Start of Block

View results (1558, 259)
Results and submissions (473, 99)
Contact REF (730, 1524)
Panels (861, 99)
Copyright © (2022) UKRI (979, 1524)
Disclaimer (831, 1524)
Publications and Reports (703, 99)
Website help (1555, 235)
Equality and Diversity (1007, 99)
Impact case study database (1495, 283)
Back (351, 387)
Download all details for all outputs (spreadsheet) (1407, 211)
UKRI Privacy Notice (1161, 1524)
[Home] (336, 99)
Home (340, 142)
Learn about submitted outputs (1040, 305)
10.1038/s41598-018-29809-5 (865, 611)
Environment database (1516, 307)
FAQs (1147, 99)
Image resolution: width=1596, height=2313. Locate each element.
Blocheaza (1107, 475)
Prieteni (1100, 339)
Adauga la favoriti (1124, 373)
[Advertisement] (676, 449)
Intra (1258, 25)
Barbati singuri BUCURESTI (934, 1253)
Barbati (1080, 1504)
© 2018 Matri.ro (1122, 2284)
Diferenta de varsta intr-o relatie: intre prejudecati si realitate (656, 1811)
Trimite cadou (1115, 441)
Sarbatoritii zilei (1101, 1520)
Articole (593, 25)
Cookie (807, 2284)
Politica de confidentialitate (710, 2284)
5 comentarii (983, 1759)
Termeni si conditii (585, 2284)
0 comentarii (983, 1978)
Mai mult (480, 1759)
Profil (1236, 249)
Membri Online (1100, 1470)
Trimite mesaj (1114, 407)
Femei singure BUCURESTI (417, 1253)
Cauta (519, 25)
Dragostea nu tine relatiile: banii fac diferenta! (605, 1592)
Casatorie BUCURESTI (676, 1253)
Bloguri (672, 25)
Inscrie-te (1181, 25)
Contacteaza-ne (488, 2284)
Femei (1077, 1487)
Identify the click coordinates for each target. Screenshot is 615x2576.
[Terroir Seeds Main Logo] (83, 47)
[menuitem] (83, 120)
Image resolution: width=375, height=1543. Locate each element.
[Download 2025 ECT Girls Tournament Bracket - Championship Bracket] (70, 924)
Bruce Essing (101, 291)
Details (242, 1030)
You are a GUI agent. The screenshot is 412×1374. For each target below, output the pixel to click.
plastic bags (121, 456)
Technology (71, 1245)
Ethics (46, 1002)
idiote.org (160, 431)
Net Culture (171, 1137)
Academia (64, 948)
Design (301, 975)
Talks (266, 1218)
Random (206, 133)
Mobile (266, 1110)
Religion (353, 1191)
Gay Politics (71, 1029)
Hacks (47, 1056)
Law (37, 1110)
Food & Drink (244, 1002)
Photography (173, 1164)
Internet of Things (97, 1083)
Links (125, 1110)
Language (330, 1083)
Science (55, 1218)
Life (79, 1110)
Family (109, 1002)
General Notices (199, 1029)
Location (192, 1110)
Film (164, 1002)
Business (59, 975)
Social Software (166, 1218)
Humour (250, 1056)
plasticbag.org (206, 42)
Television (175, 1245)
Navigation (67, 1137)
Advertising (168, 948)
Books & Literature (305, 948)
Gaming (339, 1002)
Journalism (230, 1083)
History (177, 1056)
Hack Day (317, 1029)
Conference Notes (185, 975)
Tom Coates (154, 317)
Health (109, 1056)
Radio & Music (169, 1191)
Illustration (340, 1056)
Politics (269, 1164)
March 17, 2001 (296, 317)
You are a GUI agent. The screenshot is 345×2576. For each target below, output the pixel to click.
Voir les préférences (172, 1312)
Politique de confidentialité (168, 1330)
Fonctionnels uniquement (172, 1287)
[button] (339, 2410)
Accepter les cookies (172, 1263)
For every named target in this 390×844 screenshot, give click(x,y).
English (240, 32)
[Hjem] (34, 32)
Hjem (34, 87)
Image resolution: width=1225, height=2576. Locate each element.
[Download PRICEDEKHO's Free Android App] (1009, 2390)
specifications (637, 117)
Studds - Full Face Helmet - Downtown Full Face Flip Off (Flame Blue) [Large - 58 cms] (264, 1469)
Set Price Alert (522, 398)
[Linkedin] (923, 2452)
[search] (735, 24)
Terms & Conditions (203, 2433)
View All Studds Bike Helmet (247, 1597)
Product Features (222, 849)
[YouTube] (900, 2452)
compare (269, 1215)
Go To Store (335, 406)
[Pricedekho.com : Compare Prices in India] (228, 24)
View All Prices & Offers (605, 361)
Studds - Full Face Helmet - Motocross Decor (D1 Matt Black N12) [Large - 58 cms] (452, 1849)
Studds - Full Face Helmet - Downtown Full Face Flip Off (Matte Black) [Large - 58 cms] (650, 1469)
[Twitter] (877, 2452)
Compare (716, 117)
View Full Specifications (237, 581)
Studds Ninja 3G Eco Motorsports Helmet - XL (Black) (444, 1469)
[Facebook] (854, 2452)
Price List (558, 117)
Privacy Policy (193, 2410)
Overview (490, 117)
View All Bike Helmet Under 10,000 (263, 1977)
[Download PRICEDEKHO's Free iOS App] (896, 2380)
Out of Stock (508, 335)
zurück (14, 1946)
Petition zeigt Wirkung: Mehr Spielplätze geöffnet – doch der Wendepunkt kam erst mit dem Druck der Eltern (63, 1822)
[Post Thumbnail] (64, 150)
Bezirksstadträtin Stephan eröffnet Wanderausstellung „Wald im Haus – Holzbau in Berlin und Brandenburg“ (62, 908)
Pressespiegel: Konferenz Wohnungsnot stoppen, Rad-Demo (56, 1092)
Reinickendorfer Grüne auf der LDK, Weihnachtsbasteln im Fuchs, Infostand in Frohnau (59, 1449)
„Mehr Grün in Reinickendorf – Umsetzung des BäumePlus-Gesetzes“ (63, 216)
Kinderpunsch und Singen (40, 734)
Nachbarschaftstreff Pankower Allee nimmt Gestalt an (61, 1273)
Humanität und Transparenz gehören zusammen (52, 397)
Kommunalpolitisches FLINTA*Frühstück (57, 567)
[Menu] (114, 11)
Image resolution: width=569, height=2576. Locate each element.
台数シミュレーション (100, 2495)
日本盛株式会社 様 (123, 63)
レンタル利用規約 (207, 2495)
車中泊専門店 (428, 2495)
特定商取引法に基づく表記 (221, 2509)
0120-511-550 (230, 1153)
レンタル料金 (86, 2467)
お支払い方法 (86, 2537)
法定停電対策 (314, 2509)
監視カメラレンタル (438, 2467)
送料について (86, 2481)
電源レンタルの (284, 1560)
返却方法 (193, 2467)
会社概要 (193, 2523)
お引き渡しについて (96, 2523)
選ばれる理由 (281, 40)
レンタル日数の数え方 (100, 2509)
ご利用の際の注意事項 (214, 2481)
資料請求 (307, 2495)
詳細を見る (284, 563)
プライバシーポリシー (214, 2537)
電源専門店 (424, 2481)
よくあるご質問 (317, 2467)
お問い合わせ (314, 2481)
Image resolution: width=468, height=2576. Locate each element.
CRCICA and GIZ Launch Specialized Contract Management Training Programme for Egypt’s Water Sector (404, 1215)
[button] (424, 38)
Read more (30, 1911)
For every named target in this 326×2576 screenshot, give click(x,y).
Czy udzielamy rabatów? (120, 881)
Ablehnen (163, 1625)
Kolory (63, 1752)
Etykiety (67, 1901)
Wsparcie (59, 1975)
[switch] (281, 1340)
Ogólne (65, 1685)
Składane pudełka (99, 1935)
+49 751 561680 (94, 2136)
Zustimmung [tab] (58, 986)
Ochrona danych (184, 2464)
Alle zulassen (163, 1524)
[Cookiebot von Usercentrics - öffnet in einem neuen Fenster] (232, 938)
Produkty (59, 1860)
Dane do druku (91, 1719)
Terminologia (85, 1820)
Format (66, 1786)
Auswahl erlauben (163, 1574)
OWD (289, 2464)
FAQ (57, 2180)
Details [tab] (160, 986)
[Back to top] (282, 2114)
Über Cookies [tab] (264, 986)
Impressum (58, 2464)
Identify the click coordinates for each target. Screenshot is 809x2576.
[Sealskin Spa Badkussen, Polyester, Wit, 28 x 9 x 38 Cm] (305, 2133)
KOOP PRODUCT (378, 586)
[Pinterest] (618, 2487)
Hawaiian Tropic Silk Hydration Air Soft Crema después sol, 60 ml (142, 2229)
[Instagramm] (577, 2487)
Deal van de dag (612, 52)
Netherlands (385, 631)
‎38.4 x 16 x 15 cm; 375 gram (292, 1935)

End of Block

Task prompt – If a line in the data above contains "pixel", return that line.

Task solution –
You are a GUI agent. The screenshot is 412×1374. For each target below, output the pixel to click.
You are a GUI agent. The screenshot is 345×2576. For each target below, output the pixel to click.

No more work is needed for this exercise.